DATA TO EXAMINE —

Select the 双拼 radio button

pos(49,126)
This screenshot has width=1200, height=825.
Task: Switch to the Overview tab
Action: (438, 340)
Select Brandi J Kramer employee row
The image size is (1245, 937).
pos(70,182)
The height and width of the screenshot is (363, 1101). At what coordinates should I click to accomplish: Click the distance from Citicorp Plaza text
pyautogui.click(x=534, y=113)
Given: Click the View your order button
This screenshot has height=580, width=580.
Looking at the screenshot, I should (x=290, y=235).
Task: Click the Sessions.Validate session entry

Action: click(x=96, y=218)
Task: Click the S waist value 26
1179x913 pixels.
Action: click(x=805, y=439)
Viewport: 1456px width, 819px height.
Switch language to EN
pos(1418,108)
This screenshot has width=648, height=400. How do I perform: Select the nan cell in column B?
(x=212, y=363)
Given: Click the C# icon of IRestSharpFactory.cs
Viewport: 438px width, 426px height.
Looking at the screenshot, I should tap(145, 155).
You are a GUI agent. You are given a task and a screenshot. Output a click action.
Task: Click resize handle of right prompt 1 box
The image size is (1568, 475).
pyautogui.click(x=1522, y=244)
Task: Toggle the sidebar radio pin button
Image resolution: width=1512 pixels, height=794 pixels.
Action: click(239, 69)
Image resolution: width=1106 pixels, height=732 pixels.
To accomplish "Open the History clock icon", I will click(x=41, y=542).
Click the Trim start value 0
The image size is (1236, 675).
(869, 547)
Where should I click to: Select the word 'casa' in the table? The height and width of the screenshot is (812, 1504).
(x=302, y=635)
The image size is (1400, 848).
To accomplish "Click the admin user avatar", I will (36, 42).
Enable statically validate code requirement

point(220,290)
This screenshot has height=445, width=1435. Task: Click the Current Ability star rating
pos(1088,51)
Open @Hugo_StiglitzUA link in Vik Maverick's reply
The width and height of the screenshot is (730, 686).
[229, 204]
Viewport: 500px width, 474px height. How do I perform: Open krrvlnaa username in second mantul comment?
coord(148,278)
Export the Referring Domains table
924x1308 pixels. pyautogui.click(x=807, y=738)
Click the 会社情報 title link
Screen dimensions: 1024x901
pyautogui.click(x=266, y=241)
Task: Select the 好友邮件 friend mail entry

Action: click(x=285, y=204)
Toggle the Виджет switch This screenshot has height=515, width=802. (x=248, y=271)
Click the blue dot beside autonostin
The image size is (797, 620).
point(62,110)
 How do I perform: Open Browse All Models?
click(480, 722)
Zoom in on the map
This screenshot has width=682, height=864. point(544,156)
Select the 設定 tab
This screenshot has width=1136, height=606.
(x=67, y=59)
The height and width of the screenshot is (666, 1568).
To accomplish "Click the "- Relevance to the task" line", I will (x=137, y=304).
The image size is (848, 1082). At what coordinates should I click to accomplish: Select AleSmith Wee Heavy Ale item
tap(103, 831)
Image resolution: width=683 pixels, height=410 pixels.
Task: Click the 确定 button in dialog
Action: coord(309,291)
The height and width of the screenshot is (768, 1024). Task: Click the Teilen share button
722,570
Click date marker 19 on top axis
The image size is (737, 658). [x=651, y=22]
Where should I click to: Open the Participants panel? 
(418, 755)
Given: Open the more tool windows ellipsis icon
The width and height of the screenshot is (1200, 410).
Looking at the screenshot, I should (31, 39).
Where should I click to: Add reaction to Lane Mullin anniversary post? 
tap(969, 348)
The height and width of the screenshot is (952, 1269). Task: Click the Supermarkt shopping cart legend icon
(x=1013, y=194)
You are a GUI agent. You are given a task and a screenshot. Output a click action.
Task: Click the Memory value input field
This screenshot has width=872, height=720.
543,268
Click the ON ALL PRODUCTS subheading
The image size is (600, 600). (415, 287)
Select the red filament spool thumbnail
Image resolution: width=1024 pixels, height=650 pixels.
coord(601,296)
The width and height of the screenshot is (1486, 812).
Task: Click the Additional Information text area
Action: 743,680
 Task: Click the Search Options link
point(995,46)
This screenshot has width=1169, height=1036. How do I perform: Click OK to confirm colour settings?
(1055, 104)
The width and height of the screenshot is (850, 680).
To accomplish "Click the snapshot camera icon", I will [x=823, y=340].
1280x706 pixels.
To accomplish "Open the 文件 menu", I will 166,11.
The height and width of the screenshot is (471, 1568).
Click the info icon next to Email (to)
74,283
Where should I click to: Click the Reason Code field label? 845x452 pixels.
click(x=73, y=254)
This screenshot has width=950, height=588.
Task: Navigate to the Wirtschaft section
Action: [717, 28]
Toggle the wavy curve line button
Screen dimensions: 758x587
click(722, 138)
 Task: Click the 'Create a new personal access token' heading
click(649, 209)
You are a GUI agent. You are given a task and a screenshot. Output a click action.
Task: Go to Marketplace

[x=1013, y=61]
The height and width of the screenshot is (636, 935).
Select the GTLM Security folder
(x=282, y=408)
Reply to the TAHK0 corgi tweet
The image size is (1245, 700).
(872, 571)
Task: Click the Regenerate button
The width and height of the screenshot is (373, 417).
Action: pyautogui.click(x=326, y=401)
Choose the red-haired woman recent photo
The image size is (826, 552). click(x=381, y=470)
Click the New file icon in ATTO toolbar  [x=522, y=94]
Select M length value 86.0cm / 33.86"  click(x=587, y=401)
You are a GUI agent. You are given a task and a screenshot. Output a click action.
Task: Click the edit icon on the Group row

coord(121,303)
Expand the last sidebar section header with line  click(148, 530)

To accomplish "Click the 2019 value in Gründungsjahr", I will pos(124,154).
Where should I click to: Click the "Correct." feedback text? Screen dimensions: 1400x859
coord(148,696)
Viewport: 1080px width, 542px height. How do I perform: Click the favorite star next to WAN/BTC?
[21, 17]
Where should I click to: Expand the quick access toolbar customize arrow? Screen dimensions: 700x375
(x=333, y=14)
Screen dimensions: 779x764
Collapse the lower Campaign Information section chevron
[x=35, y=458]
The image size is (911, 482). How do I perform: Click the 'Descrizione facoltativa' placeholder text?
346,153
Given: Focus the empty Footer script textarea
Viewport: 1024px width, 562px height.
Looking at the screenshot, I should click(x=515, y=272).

TRY IT —
Each record above is to be given again without any change to its wording.

SOLVED EXERCISE —
Select the 双拼 radio button

pos(49,126)
This screenshot has width=1200, height=825.
Task: Switch to the Overview tab
Action: (438, 340)
Select Brandi J Kramer employee row
The image size is (1245, 937).
pos(70,182)
The height and width of the screenshot is (363, 1101). At what coordinates should I click to accomplish: Click the distance from Citicorp Plaza text
pyautogui.click(x=534, y=113)
Given: Click the View your order button
This screenshot has height=580, width=580.
Looking at the screenshot, I should (x=290, y=235).
Task: Click the Sessions.Validate session entry

Action: click(x=96, y=218)
Task: Click the S waist value 26
1179x913 pixels.
Action: click(x=805, y=439)
Viewport: 1456px width, 819px height.
Switch language to EN
pos(1418,108)
This screenshot has width=648, height=400. How do I perform: Select the nan cell in column B?
(x=212, y=363)
Given: Click the C# icon of IRestSharpFactory.cs
Viewport: 438px width, 426px height.
Looking at the screenshot, I should tap(145, 155).
You are a GUI agent. You are given a task and a screenshot. Output a click action.
Task: Click resize handle of right prompt 1 box
The image size is (1568, 475).
pyautogui.click(x=1522, y=244)
Task: Toggle the sidebar radio pin button
Image resolution: width=1512 pixels, height=794 pixels.
Action: click(239, 69)
Image resolution: width=1106 pixels, height=732 pixels.
To accomplish "Open the History clock icon", I will click(x=41, y=542).
Click the Trim start value 0
The image size is (1236, 675).
(869, 547)
Where should I click to: Select the word 'casa' in the table? The height and width of the screenshot is (812, 1504).
(x=302, y=635)
The image size is (1400, 848).
To accomplish "Click the admin user avatar", I will (36, 42).
Enable statically validate code requirement

point(220,290)
This screenshot has height=445, width=1435. Task: Click the Current Ability star rating
pos(1088,51)
Open @Hugo_StiglitzUA link in Vik Maverick's reply
The width and height of the screenshot is (730, 686).
[229, 204]
Viewport: 500px width, 474px height. How do I perform: Open krrvlnaa username in second mantul comment?
coord(148,278)
Export the Referring Domains table
924x1308 pixels. pyautogui.click(x=807, y=738)
Click the 会社情報 title link
Screen dimensions: 1024x901
pyautogui.click(x=266, y=241)
Task: Select the 好友邮件 friend mail entry

Action: click(x=285, y=204)
Toggle the Виджет switch This screenshot has height=515, width=802. (x=248, y=271)
Click the blue dot beside autonostin
The image size is (797, 620).
point(62,110)
 How do I perform: Open Browse All Models?
click(480, 722)
Zoom in on the map
This screenshot has width=682, height=864. point(544,156)
Select the 設定 tab
This screenshot has width=1136, height=606.
(x=67, y=59)
The height and width of the screenshot is (666, 1568).
To accomplish "Click the "- Relevance to the task" line", I will (x=137, y=304).
The image size is (848, 1082). At what coordinates should I click to accomplish: Select AleSmith Wee Heavy Ale item
tap(103, 831)
Image resolution: width=683 pixels, height=410 pixels.
Task: Click the 确定 button in dialog
Action: coord(309,291)
The height and width of the screenshot is (768, 1024). Task: Click the Teilen share button
722,570
Click date marker 19 on top axis
The image size is (737, 658). [x=651, y=22]
Where should I click to: Open the Participants panel? 
(418, 755)
Given: Open the more tool windows ellipsis icon
The width and height of the screenshot is (1200, 410).
Looking at the screenshot, I should (31, 39).
Where should I click to: Add reaction to Lane Mullin anniversary post? 
tap(969, 348)
The height and width of the screenshot is (952, 1269). Task: Click the Supermarkt shopping cart legend icon
(x=1013, y=194)
You are a GUI agent. You are given a task and a screenshot. Output a click action.
Task: Click the Memory value input field
This screenshot has width=872, height=720.
543,268
Click the ON ALL PRODUCTS subheading
The image size is (600, 600). (415, 287)
Select the red filament spool thumbnail
Image resolution: width=1024 pixels, height=650 pixels.
coord(601,296)
The width and height of the screenshot is (1486, 812).
Task: Click the Additional Information text area
Action: 743,680
 Task: Click the Search Options link
point(995,46)
This screenshot has width=1169, height=1036. How do I perform: Click OK to confirm colour settings?
(1055, 104)
The width and height of the screenshot is (850, 680).
To accomplish "Click the snapshot camera icon", I will [x=823, y=340].
1280x706 pixels.
To accomplish "Open the 文件 menu", I will 166,11.
The height and width of the screenshot is (471, 1568).
Click the info icon next to Email (to)
74,283
Where should I click to: Click the Reason Code field label? 845x452 pixels.
click(x=73, y=254)
This screenshot has width=950, height=588.
Task: Navigate to the Wirtschaft section
Action: [717, 28]
Toggle the wavy curve line button
Screen dimensions: 758x587
click(722, 138)
 Task: Click the 'Create a new personal access token' heading
click(649, 209)
You are a GUI agent. You are given a task and a screenshot. Output a click action.
Task: Go to Marketplace

[x=1013, y=61]
The height and width of the screenshot is (636, 935).
Select the GTLM Security folder
(x=282, y=408)
Reply to the TAHK0 corgi tweet
The image size is (1245, 700).
(872, 571)
Task: Click the Regenerate button
The width and height of the screenshot is (373, 417).
Action: pyautogui.click(x=326, y=401)
Choose the red-haired woman recent photo
The image size is (826, 552). click(x=381, y=470)
Click the New file icon in ATTO toolbar  [x=522, y=94]
Select M length value 86.0cm / 33.86"  click(x=587, y=401)
You are a GUI agent. You are given a task and a screenshot. Output a click action.
Task: Click the edit icon on the Group row

coord(121,303)
Expand the last sidebar section header with line  click(148, 530)

To accomplish "Click the 2019 value in Gründungsjahr", I will pos(124,154).
Where should I click to: Click the "Correct." feedback text? Screen dimensions: 1400x859
coord(148,696)
Viewport: 1080px width, 542px height. How do I perform: Click the favorite star next to WAN/BTC?
[21, 17]
Where should I click to: Expand the quick access toolbar customize arrow? Screen dimensions: 700x375
(x=333, y=14)
Screen dimensions: 779x764
Collapse the lower Campaign Information section chevron
[x=35, y=458]
The image size is (911, 482). How do I perform: Click the 'Descrizione facoltativa' placeholder text?
346,153
Given: Focus the empty Footer script textarea
Viewport: 1024px width, 562px height.
Looking at the screenshot, I should click(x=515, y=272).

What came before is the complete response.